La Receta

El vino como medicamento: los clásicos nunca lo dudaron

Desde los albores de la civilización, el vino ha acompañado a la humanidad no solo como alimento y placer, sino también como remedio. Su asociación con la salud no es un invento reciente ni una extravagancia enológica: se encuentra en la tradición médica, literaria y cultural de Oriente y Occidente. Frente a las voces actuales que, desde un rigorismo extremo, pretenden condenar cualquier consumo, conviene recordar que el vino, en su justa medida, fue considerado durante siglos un aliado de la vida.

Los médicos de la Antigüedad lo integraron en su saber. Hipócrates lo prescribía como alimento y como medicamento, distinguiendo entre vinos secos, astringentes, dulces o diuréticos, cada uno indicado para una dolencia concreta. Galeno, por su parte, lo comparaba con la carne en valor nutritivo, aunque advertía —como harán todos los buenos médicos— que lo que cura en pequeña dosis puede dañar en exceso. Dioscórides, al clasificar los vinos por color, sabor y consistencia, subrayó su diversidad terapéutica. Platón, en El banquete, recuerda la costumbre de diluirlo en agua y beberlo en sorbos moderados mientras los filósofos conversaban: el vino como acompañante de la palabra, no como sustituto de ella.

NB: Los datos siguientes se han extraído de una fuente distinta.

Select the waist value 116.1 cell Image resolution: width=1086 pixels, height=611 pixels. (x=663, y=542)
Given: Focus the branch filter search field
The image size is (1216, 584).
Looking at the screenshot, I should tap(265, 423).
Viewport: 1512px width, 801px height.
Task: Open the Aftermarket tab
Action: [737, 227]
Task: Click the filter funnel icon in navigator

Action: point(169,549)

La Edad Media heredó y prolongó este aprecio medicinal. Los monasterios benedictinos y cartujos elaboraron vinos y licores terapéuticos, algunos de los cuales han llegado hasta nosotros como reliquias de una farmacopea monástica. Arnau de Vilanova escribió su De vinis, que muchos consideran el primer tratado de enología, defendiendo que el vino, siempre tomado en pequeñas cantidades y de buena calidad, es “medicina universal y el mejor de los alimentos”. La escuela de Salerno lo resumió con una sentencia clara: “el vino malo es veneno; poco vino y bueno es excelente medicamento”.

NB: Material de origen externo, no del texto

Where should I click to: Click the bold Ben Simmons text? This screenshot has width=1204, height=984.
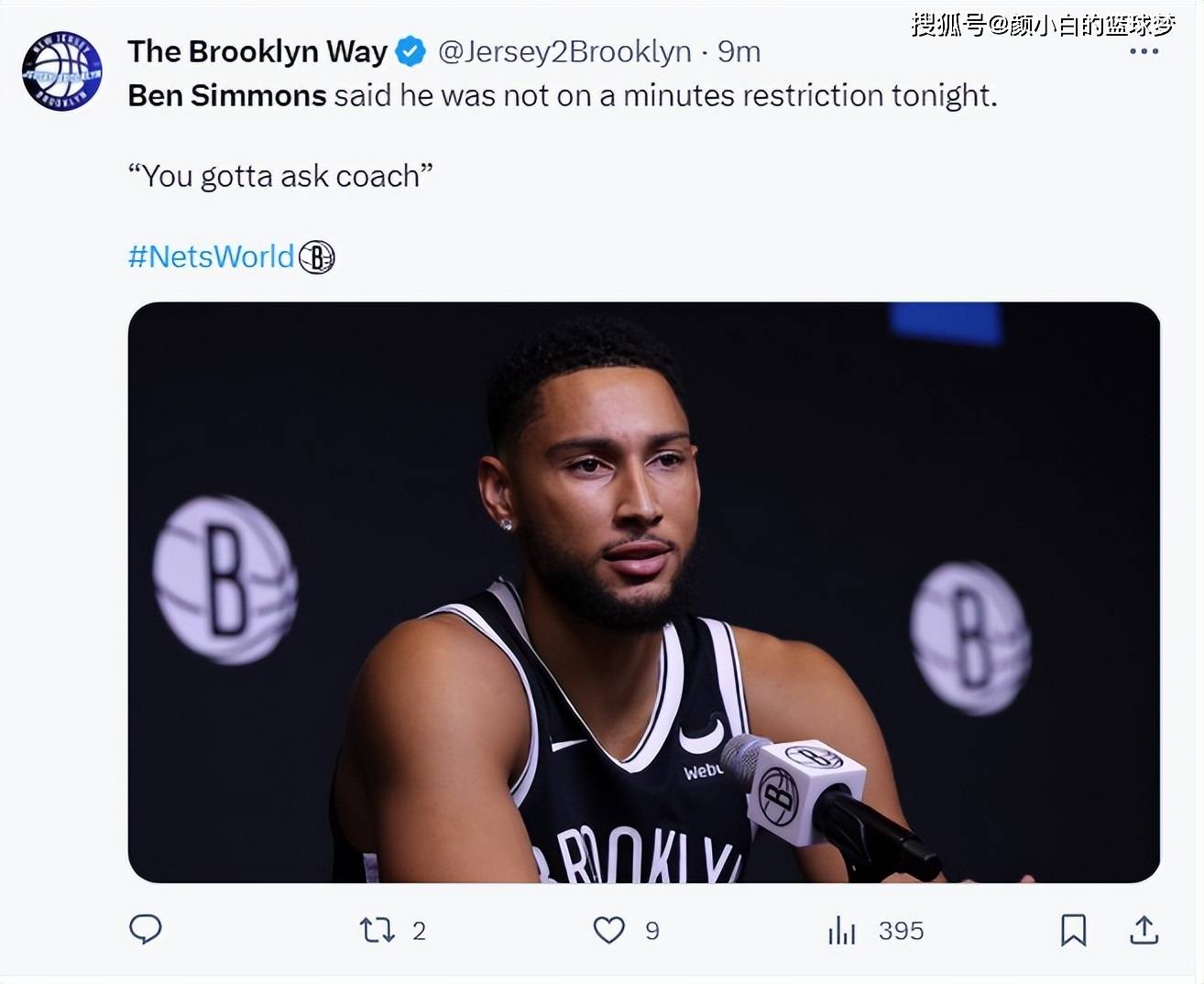[x=226, y=96]
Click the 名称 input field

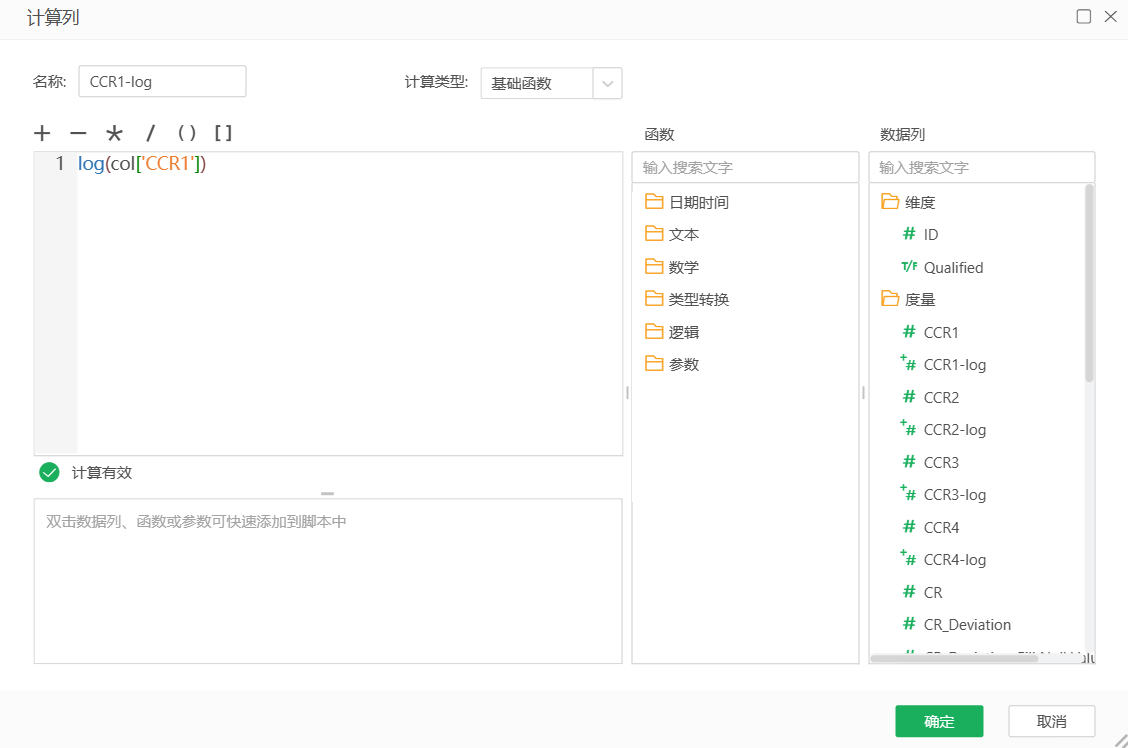(162, 82)
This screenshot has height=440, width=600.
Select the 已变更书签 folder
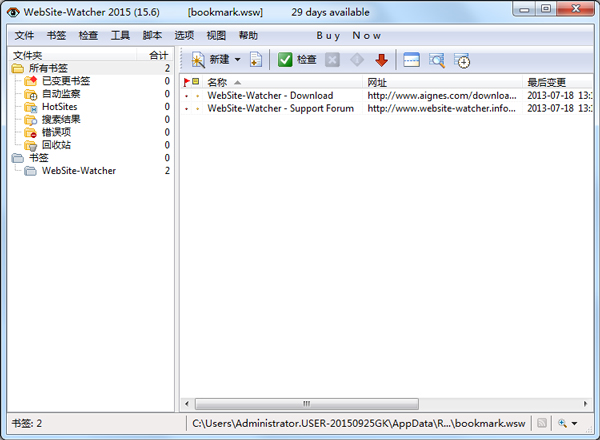[x=66, y=81]
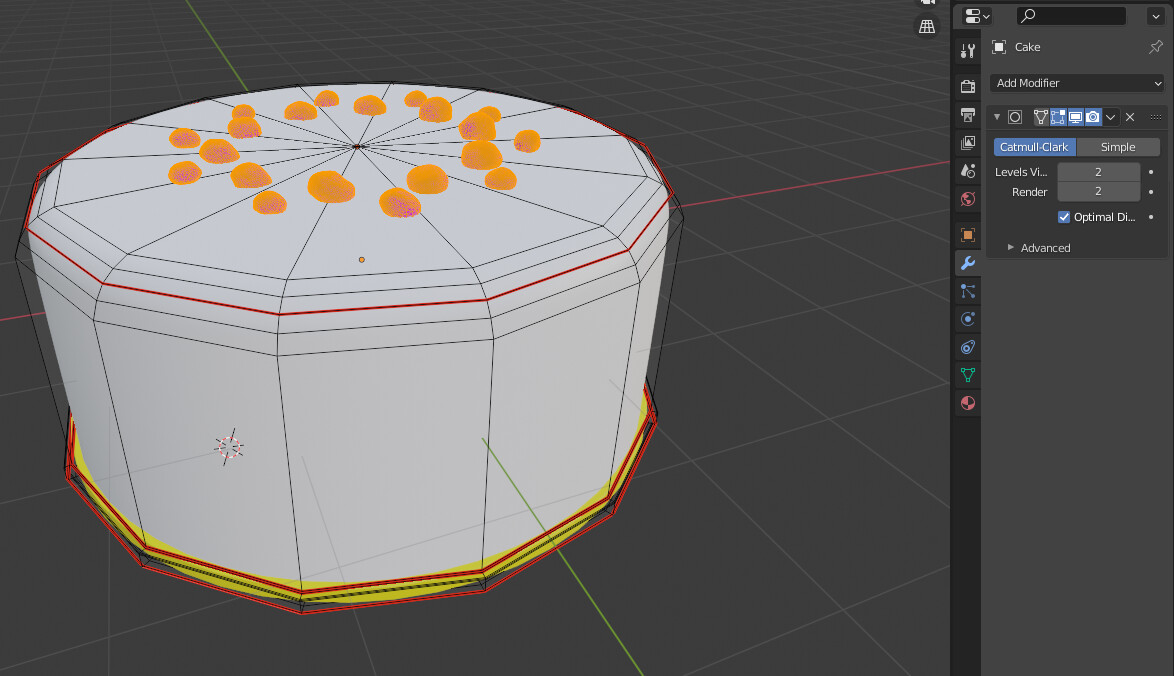
Task: Open the Material properties tab
Action: click(x=967, y=403)
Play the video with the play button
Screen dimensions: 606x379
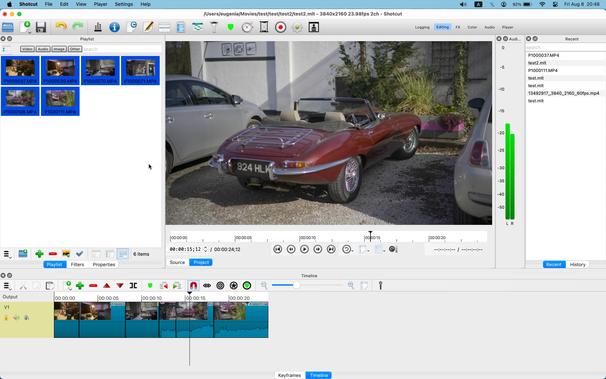point(305,249)
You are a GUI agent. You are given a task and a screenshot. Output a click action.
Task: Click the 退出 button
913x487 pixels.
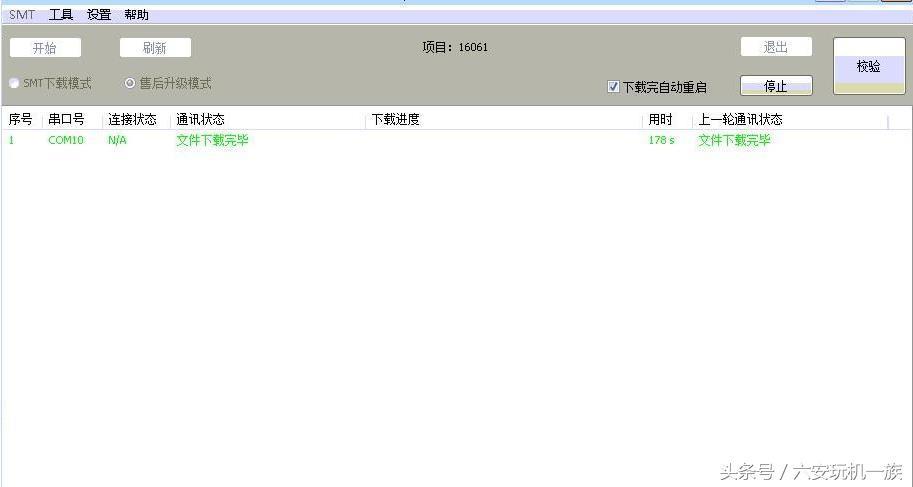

No solo los médicos: también los poetas lo ensalzaron. El iraquí Omar Jayyam (1048-1131), en sus célebres poemas Rubaiyyat, hizo del vino símbolo de gozo vital frente a la fugacidad de la existencia. En sus versos, la copa se convierte en desafío al fanatismo y al miedo al mañana: vivir el instante, amar y beber sin preocuparse por lo que pueda venir. Abu Nuwas, poeta árabe del siglo IX, fue aún más explícito al cantar los placeres del vino, el amor y la música. 

Hoy, sin embargo, la mirada sobre el vino se ha vuelto sospechosa. Una parte de la medicina actual tiende a reducir cualquier consumo, llegando a la prohibición. Sin embargo, la historia enseña otra cosa: lo que importa no es la demonización del vino, sino la templanza en su uso. Aquí entra en juego una noción que nuestra tradición mediterránea conoció bien y que hoy parece olvidada: saber alternar.

Saber alternar no significa privarse, sino elegir el momento oportuno. Es el arte de participar en la vida social con medida y respeto, de compartir sin abusar, de beber con dignidad. En nuestras sociedades mediterráneas, una copa de vino acompañaba a la conversación y a la comida, no al exceso ni a la evasión. Esa sabiduría, transmitida en el hogar y en la mesa, era tanto una norma de convivencia como una forma de cuidado de la salud.

Frente a fenómenos como el binge drinking de los anglosajones, que reduce el beber a un atracón descontrolado, el saber alternar es casi un acto contracultural. Significa rescatar la templanza como virtud cardinal, recordando que la libertad no es licencia para el exceso, sino capacidad de dominio de uno mismo. Educar en esa moderación no es represión, sino prevención. Un niño que ve a sus padres beber vino con naturalidad y prudencia aprende más sobre salud pública que con cualquier campaña de publicidad.

En definitiva, los clásicos no dudaron: el vino es alimento y es medicina. Como toda medicina, exige dosis y prudencia. Ni demonio ni panacea, el vino sigue siendo lo que fue siempre: un don de la tierra y del hombre, capaz de alegrar y acompañar la palabra. Si la medicina antigua lo prescribía, si la literatura lo celebraba, si la tradición lo integró en la vida social, ¿por qué habríamos de condenarlo hoy? Recuperemos, con inteligencia y mesura, la vieja sabiduría: saber alternar, y así disfrutar de la copa sin miedo y sin exceso.